*** Data records Section Begins ***
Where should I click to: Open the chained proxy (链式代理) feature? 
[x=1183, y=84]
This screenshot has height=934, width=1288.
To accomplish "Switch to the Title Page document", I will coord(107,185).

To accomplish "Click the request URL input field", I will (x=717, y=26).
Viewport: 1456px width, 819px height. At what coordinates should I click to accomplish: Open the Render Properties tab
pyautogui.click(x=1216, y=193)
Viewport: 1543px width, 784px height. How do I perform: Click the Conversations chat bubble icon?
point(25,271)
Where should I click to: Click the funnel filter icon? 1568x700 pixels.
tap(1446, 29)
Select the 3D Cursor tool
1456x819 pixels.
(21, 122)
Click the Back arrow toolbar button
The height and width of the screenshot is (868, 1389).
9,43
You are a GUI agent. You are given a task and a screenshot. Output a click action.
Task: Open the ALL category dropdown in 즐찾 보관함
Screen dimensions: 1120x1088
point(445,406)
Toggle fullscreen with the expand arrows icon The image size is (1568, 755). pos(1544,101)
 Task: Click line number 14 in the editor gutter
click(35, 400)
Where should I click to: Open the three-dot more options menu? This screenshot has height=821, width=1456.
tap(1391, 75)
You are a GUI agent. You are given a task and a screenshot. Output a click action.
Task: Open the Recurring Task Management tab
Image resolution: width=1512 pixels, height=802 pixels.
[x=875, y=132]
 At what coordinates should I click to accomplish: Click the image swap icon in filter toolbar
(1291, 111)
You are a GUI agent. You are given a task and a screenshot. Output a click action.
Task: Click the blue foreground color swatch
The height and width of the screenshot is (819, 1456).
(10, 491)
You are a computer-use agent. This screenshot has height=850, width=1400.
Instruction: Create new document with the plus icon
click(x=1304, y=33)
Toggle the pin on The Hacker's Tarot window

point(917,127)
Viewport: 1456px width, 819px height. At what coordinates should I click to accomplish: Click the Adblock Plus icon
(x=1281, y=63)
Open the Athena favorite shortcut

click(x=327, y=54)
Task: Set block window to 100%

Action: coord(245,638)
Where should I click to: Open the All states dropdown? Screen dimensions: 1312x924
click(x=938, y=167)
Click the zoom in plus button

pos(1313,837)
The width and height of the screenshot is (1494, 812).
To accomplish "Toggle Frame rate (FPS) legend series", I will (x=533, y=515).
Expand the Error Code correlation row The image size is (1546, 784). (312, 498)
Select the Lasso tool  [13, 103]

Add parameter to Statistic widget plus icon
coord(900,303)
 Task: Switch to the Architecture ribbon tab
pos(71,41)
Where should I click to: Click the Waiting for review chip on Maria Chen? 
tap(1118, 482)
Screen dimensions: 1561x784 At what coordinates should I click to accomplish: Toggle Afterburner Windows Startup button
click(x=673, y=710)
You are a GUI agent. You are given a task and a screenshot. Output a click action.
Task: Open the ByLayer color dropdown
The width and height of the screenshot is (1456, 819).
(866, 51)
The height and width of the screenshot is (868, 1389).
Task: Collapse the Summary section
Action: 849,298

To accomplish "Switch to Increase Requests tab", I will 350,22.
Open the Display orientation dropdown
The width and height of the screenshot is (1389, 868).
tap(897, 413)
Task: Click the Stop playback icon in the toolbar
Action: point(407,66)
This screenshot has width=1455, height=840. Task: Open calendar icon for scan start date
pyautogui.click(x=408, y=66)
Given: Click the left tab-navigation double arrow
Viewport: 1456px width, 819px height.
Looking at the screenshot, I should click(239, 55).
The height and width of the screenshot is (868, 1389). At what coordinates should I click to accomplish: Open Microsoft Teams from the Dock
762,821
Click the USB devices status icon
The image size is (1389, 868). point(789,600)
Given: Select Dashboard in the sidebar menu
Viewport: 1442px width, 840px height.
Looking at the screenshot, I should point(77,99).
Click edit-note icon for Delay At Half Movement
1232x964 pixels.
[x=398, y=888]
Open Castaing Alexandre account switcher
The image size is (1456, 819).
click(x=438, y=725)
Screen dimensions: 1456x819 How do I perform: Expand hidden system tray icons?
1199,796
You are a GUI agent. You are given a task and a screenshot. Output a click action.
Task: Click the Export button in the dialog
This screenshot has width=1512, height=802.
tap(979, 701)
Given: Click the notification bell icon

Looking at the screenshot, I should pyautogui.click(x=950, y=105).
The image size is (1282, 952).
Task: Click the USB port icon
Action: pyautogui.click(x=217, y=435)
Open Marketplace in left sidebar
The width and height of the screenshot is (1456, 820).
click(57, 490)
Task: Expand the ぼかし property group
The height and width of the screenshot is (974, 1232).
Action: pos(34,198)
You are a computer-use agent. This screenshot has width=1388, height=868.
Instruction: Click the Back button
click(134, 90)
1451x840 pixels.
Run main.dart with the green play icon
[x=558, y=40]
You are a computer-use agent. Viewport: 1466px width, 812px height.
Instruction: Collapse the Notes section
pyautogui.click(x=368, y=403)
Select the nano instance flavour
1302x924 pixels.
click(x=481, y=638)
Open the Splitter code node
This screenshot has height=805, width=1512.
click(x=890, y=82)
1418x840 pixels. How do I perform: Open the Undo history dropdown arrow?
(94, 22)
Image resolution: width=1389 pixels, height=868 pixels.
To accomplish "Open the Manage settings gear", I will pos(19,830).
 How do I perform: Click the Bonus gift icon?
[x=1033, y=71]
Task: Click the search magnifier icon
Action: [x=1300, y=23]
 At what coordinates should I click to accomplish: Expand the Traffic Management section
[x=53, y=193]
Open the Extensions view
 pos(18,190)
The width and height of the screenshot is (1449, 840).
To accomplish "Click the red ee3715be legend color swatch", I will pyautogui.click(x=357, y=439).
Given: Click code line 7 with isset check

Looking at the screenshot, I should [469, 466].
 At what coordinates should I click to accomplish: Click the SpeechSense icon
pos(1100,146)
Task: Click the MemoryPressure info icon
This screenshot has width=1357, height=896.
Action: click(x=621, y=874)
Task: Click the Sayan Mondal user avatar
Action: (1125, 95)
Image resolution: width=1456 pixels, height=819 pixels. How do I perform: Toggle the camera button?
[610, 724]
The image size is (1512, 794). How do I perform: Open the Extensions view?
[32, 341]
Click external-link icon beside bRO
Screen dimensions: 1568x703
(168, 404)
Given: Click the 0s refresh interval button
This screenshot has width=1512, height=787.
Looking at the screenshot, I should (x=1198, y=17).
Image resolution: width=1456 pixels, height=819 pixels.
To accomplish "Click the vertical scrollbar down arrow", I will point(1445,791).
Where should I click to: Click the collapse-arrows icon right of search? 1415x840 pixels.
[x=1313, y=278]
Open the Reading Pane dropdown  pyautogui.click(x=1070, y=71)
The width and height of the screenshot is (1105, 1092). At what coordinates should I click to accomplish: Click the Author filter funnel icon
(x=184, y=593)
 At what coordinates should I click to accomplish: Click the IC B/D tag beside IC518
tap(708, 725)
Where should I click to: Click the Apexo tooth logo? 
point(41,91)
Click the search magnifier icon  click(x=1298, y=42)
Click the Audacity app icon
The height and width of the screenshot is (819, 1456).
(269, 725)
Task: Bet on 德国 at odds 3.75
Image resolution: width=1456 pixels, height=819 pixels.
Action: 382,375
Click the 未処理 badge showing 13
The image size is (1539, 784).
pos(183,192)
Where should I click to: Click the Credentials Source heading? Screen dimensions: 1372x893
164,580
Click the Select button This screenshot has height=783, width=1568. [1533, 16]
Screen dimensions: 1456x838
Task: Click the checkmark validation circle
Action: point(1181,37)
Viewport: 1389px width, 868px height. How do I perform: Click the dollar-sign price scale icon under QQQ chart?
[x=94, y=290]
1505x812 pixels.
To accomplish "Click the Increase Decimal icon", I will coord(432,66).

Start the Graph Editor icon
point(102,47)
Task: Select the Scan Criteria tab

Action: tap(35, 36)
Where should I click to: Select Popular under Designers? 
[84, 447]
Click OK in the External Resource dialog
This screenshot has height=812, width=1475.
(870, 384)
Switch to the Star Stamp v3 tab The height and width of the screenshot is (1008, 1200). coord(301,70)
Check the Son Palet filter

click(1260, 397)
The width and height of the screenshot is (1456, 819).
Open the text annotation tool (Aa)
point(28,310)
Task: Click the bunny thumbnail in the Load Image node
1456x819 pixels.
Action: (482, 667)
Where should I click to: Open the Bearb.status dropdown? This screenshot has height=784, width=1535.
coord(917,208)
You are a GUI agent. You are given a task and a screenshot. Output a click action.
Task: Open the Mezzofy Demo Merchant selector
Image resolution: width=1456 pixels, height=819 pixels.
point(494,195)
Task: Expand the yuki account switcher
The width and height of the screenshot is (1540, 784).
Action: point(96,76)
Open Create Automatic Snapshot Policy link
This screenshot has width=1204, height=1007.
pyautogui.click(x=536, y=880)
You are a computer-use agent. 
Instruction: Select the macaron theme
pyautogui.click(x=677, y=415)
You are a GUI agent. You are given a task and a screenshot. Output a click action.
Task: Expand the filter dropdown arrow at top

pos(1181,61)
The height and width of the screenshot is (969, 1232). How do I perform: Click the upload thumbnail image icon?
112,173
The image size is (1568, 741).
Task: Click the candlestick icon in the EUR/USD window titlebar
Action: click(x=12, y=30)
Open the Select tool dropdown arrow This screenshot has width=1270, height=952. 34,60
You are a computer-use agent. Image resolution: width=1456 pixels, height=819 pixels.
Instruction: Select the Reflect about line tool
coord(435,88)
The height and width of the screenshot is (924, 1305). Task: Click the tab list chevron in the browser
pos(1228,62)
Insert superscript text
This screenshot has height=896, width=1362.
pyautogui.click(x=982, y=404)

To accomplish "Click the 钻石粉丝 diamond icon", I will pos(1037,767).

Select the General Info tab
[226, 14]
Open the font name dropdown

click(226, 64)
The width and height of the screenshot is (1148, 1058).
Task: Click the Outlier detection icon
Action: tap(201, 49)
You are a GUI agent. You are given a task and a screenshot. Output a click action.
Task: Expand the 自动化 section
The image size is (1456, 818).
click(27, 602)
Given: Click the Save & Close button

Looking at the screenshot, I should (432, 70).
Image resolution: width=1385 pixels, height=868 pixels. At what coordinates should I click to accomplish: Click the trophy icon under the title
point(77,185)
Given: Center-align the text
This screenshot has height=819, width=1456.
*** Data records Section Ends ***
What you have to do
Above are the records. Copy every line in them holding "computer".

Task answer
You are a computer-use agent. This screenshot has height=850, width=1400.
You are a computer-use agent. This screenshot has width=1388, height=868.
You are a computer-use agent. Viewport: 1466px width, 812px height.
You are a computer-use agent. 
You are a computer-use agent. Image resolution: width=1456 pixels, height=819 pixels.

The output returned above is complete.